## Source document

---+---

(Whitehouse Hotel Limited Partnership et al. v. Commissioner - Fifth Circuit )
By Lance S. Hall, ASA *
In 1997, Whitehouse Hotel Limited Partnership ("Whitehouse") donated a historic preservation façade conservation easement on the Maison Blanche building in downtown New Orleans to a Section 170 qualified non-profit, and claimed a $7.445 million charitable-contribution deduction. The Internal Revenue Service claimed that the conservation easement donation had a fair market value of $1.15 million, and sought an undervaluation penalty of 40 percent on the remainder. In Whitehouse Hotel Limited Partnership v. Commissioner (131 T.C. No. 10, October 30, 2008), the Tax Court largely agreed with the IRS and applied a 40-percent undervaluation penalty. Whitehouse appealed and the Fifth Circuit remanded the case back to the Tax Court for revaluation and added an odd mixture of strongly worded advice for the Tax Court to reevaluate its positions on the rejection of certain valuation approaches, the property’s highest and best use, and the Taxpayer’s reasonable and good faith reliance on expert advice which would eliminate any undervaluation penalties.

---+---

## To do
1/ In the article on the Whitehouse Hotel easement case, how large a charitable-contribution deduction did Whitehouse claim?
2/ Write what comes next in the article on the Whitehouse Hotel easement case, starting right after its last sentence.
The records have nothing to do with the article on the Whitehouse Hotel easement case.

---+---

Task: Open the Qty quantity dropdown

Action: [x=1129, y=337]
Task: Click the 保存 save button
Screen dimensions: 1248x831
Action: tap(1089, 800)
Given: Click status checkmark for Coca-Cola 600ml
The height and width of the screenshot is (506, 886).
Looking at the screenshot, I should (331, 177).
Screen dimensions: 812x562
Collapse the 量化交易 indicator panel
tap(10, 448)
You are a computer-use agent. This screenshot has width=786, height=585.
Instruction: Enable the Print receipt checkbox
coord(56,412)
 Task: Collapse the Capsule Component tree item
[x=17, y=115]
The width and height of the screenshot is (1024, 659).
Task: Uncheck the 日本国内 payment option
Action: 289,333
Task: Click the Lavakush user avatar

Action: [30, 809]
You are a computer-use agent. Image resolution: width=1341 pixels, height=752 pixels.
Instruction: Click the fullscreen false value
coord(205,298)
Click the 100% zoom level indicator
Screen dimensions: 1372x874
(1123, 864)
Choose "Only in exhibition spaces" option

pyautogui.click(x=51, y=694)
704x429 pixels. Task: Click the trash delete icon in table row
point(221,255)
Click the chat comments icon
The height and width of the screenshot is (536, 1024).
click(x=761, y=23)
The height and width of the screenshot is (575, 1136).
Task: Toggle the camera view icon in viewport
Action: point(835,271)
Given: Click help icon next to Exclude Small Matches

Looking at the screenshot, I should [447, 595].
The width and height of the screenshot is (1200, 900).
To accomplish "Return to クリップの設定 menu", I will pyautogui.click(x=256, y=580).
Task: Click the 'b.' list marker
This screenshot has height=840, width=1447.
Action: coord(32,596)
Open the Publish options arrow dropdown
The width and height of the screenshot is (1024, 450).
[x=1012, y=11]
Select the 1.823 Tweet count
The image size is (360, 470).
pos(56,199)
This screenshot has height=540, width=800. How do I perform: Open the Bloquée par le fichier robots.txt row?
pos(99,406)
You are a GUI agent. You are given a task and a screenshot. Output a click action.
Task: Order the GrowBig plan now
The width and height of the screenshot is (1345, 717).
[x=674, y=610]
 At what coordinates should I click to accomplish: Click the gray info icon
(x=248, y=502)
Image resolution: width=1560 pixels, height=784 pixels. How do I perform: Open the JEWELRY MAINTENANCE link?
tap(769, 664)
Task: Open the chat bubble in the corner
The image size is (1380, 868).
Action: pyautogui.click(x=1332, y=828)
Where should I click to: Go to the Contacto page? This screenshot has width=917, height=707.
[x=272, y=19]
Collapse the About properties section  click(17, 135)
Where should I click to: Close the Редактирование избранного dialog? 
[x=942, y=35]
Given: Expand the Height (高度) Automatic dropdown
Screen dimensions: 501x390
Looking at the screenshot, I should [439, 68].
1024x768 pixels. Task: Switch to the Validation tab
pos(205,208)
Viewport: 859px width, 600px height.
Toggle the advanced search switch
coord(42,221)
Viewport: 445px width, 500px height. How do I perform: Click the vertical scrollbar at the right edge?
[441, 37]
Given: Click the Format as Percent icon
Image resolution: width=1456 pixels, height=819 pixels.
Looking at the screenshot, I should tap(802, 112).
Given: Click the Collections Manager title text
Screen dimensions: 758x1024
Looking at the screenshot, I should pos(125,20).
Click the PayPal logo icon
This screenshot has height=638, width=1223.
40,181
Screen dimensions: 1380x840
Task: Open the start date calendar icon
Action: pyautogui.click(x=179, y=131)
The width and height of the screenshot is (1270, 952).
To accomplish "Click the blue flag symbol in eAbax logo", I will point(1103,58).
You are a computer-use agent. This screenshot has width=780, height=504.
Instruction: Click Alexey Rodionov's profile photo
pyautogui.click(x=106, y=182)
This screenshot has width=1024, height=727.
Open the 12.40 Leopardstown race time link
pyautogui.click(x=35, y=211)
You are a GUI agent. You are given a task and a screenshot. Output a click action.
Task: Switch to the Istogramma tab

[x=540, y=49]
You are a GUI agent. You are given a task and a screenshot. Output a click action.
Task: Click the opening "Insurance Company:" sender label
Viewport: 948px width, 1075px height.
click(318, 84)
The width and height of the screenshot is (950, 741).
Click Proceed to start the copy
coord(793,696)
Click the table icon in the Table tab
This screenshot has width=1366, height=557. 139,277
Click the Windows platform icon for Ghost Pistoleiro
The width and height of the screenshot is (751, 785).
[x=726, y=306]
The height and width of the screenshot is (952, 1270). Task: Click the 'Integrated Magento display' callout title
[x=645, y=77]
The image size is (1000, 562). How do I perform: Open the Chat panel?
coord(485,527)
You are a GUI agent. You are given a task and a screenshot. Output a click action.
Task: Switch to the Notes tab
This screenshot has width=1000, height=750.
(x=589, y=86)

---+---

## Results
1/ $7.445 million

2/
The Maison Blanche building was constructed between 1906 and 1908 and was listed on the Vieux Carr? Historic District and the Canal Street Historic District. The Maison Blanche building was also designated as a City of New Orleans landmark. Whitehouse purchased the building (and related structures) in 1995 for the purpose of renovating the property into a luxury hotel (Ritz-Carlton), among other things. Contiguous to the Maison Blanche building was the six-story Kress building which was purchased at the same time and which was an integral part of the renovation plans. On December 27, 1997, Whitehouse conveyed the conservation easement on the Maison Blanche building to the Preservation Alliance of New Orleans. On December 28, 1997, a day after the conveyance and in preparation for the renovation of the property into a luxury hotel, Whitehouse "converted the Maison Blanche and Kress buildings into a single, indivisible condominium unit." The conservation easement donation met all the requirements of Section 170. The only question before the Court was the amount of the deduction.
Highest and Best Use (combined or not)
Even though the conservation easement was only applicable to the façade of the Maison Blanche building, the Taxpayer’s expert also considered the impact on the fair market value of the Kress building which, as a practical matter, precluded Whitehouse from increasing the height of the Kress building to accommodate an additional 60 hotel rooms. The IRS’s expert disagreed, claiming the easement only encumbered the Maison Blanche building. Moreover, the IRS’s expert argued, a hypothetical buyer of only the Kress building was not bound by the conservation easement agreement.
By combining the Maison Blanche building with the Kress building, the Taxpayer believed that the highest and best use of the combined property was a luxury hotel (among other things). The IRS’s expert disagreed and concluded that the highest and best use of the Maison Blanche building was a non-luxury hotel and retail complex. Further, according to the IRS’s expert, the highest and best use of the property did not change before or after the conservation easement conveyance.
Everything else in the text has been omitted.